These are the most common causes that can lead to the appearance of periorbital ecchymosis:

• Basal skull fracture – leads to bilateral involvement (most common associated with fractures of the anterior cranial fossa)
• Craniotomy (leading to the rupturing of the meninges)
• Cancer (rare cases)
  • Disseminated neuroblastoma (commonly encountered in pediatric patients) – in neuroblastoma, the periorbital ecchymosis appears as the palpebral vessels are obstructed by tumor tissue, around the orbit area. The diagnosis of this condition is often delayed, due to it being mistaken for blunt trauma or physical abuse.
  • Amyloidosis (multiple myeloma)
  • Rhabdomyosarcoma
  • Leukemia
• Hematologic disorders
  • Aplastic anemia
  • Thrombocytopenia
• Benign vascular malformations (these can lead to spontaneous periorbital ecchymosis in children, requiring constant monitoring, so as to prevent potential visual complications)
  • Capillary hemangiomas
  • Orbital varices
  • Lymphangiomas
• Blunt trauma to the eye due to falling, car accidents or physical force (for example, a fist), including perforating injuries
• Intracranial hemorrhage
• Cranial nerve injury
• Orbital tumors
• Giant cell arteritis
• Orbital myositis
• Pertussis
• Blue rubber bleb nevus syndrome
• Surgical intervention at the level of the ear (the periorbital ecchymosis appears as a complication of this intervention)
• Fracture of the facial bones
• Rhinoplasty
• Endoscopic sinus surgery
• Sinusitis
• Superficial eyelid cellulitis
• Preseptal infections
• Allergic reactions.

Treatment

The periorbital ecchymosis can represent a medical emergency, especially if there is a suspicion of a basal skull fracture. Below, you will find the most common methods of treatment, according to the level of emergency and the seriousness of the condition that has caused the periorbital ecchymosis in the first place:

• Surgical intervention
  • Recommended in patients who have suffered a basilar skull fracture or in those who have underwent craniotomy, suffering from a rupture of the meninges
• Medical treatment
  • Indicated in patients diagnosed with cancer (neuroblastoma, amyloidosis)

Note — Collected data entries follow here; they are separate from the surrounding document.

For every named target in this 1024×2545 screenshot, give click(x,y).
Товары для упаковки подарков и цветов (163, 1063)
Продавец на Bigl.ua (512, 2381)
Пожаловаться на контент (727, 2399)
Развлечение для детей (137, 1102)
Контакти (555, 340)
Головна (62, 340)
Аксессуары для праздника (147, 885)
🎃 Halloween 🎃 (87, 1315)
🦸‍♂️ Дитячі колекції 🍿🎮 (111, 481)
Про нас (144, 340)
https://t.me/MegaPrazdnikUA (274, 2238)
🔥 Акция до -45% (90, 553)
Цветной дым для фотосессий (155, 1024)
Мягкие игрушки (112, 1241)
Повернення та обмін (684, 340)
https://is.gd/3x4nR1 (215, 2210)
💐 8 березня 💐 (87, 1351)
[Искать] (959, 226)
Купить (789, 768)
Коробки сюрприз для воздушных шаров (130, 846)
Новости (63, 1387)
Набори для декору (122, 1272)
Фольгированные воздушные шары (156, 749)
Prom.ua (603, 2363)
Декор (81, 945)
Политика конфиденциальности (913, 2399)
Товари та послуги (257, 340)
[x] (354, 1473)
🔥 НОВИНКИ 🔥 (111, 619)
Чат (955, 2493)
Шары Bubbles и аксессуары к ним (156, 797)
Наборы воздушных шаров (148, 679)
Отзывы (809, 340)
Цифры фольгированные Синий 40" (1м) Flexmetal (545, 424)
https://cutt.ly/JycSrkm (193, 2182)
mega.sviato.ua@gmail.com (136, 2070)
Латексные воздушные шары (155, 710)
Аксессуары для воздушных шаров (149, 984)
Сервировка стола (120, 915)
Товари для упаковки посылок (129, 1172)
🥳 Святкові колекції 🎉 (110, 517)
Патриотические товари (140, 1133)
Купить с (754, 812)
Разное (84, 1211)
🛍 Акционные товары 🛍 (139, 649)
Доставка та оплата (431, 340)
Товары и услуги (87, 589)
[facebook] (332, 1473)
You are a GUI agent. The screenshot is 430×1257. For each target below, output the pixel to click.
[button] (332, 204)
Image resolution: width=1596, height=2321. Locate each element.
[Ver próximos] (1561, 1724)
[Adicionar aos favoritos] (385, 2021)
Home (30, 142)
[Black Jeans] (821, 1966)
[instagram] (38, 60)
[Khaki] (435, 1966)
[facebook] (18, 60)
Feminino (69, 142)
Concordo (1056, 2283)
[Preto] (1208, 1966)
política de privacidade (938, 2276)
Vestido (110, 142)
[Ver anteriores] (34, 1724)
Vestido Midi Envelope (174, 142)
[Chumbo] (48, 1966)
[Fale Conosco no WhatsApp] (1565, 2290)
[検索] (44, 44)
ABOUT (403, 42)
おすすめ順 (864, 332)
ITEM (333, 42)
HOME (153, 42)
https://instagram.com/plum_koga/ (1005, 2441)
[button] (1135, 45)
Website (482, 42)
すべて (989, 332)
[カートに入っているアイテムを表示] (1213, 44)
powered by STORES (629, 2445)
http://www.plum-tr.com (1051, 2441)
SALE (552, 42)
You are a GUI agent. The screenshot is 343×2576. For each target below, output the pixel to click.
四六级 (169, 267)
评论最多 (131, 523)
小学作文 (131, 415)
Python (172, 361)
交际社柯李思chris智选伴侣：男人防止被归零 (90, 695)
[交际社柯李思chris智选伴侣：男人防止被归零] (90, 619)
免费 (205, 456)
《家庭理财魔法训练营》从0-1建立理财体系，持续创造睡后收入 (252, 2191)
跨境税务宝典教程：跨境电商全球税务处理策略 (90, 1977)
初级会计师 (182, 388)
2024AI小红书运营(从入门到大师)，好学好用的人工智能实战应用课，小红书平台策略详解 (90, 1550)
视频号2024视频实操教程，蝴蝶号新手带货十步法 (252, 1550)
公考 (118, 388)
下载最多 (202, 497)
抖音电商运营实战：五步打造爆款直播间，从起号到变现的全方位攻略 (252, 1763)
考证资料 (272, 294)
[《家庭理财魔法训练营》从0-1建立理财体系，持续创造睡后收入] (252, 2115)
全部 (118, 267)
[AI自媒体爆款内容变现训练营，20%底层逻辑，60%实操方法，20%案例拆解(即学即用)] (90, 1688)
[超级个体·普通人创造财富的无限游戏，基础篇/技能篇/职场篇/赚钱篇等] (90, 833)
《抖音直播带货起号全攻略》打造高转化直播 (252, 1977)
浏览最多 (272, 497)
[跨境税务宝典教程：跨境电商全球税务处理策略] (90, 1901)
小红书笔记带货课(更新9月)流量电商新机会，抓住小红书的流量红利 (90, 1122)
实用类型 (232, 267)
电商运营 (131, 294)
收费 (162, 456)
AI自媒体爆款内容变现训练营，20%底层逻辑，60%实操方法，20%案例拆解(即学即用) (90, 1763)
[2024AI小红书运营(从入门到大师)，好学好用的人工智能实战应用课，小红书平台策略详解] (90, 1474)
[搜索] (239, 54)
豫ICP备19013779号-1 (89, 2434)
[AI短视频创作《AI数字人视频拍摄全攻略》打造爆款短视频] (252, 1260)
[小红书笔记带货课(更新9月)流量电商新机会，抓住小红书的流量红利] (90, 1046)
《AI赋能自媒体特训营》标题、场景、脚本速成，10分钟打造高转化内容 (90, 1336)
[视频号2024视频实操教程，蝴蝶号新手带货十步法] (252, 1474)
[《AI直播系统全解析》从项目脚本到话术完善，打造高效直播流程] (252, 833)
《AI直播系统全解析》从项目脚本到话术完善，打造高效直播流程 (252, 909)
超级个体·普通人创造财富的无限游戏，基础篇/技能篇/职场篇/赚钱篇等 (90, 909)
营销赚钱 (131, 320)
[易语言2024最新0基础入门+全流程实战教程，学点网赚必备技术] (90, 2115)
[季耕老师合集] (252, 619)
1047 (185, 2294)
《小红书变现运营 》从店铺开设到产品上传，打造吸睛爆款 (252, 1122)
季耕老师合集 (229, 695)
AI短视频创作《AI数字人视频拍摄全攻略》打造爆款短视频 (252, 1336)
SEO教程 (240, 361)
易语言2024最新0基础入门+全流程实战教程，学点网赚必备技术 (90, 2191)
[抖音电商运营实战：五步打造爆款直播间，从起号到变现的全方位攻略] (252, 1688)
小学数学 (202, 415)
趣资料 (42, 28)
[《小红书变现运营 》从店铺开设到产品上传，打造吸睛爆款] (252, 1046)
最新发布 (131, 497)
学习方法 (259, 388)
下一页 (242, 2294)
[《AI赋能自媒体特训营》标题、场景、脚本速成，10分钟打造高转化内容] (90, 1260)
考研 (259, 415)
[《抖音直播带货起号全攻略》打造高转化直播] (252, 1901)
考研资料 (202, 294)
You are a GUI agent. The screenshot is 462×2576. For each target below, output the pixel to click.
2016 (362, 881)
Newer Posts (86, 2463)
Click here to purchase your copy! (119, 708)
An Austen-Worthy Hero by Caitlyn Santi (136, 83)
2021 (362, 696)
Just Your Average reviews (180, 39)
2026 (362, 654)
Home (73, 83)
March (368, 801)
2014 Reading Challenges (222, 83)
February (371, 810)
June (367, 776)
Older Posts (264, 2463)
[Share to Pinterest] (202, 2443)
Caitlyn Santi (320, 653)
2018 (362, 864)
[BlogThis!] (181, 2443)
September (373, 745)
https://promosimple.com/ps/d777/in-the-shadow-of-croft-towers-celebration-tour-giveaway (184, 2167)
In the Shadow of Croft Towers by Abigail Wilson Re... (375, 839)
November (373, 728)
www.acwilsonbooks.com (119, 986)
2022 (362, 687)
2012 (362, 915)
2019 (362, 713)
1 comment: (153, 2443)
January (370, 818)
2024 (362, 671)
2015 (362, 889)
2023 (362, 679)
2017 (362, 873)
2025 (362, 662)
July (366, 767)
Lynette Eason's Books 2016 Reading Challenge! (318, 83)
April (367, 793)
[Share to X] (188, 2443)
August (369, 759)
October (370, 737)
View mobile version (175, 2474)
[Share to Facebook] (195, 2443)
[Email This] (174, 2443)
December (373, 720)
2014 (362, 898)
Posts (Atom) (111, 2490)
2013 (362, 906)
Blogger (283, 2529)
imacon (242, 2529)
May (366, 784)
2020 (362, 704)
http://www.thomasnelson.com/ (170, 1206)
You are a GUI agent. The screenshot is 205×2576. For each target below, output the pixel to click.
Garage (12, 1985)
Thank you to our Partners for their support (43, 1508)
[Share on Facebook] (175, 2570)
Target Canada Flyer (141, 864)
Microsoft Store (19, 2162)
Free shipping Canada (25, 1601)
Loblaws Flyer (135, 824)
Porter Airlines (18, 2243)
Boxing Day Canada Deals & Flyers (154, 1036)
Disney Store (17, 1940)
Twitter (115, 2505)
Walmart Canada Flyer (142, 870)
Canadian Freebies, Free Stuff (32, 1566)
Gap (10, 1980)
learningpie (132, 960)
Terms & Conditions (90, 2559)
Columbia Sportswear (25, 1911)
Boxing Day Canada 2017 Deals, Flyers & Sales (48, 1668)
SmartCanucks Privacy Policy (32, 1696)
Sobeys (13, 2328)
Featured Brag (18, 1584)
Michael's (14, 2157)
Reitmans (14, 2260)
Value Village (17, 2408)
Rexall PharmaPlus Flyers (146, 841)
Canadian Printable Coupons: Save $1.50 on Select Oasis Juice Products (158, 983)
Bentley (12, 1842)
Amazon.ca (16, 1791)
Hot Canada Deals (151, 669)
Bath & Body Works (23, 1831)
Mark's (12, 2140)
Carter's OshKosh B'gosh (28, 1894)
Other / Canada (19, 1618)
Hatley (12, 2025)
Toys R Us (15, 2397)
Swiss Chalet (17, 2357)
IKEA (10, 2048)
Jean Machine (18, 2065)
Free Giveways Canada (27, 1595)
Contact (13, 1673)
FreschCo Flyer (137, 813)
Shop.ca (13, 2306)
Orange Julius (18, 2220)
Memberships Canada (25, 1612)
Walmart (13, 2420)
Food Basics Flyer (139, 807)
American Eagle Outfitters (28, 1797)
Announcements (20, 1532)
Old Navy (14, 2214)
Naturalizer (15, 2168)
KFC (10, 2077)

This is the treatment according to each cause:

• Capillary hemangioma:
  • Surgical intervention
  • Pulsed-dye laser
  • Steroids
  • Beta blockers
• Lymphangioma:
  • Surgical debulking
  • Radiotherapy (local)
  • Intralesional sclerotherapy
• Orbital varices:
  • Surgical debulking
  • Endovascular catheterization
• Neuroblastoma:
  • Chemotherapy
  • Tumor resection
  • Stem cell therapy
• Rhabdomyosarcoma:
  • Surgical debulking
  • Radiation therapy
  • Chemotherapy (systemic)
• Leukemia:
  • Radiation therapy (local)
  • Chemotherapy (systemic)
• Aplastic anemia:
  • Surgical decompression (orbital hemorrhage)
  • Bone marrow transplantation
• Thrombocytopenia:
  • Intravenous immunoglobulins
  • Platelet transfusions
• Orbital myositis:
  • Systemic steroids
  • Radiotherapy
  • Immuno-modulatory drugs
  • Surgical debulking
• Amyloidosis:
  • Debulking
  • Steroids
  • Stem cell transplantation
• Pertussis:
  • Systemic antibiotics
  • Supportive care (complications related to breathing)
• Blue rubber bleb nevus syndrome:
  • Surgical debulking (keratopathy)
  • Endoscopic removal (GI bleeding)

In conclusion, periorbital ecchymosis often appears as the sign of an underlying condition. In the majority of the cases, it is caused by a fracture at the base of the skull and the patient has to be educated to avoid actions such as sneezing or coughing. The reason is that the force resulting from these actions could lead to the further tearing of the meninges, thus aggravating the condition.

There are also patients who suffer from different types of rare cancer who present raccoon eyes. These rare cancers are especially encountered in children and the diagnosis is often delayed, as it is mistaken with physical abuse or trauma. However, if the parents present to the emergency rooms, with the child having raccoon eyes and other related symptoms but no history of recent trauma, the diagnosis has to be guided towards cancer. The sooner the treatment options are analyzed, the better the prognosis will be.

Also, it is essential to understand that this condition does not appear on its own. It is a sign that somewhere a hemorrhage has occurred or that the tumor tissue is obstructing certain vessels, causing them to break. The surgical intervention might be the only alternative to solving the immediate hemorrhage.

Pictures

Here is how Periorbital Ecchymosis looks like…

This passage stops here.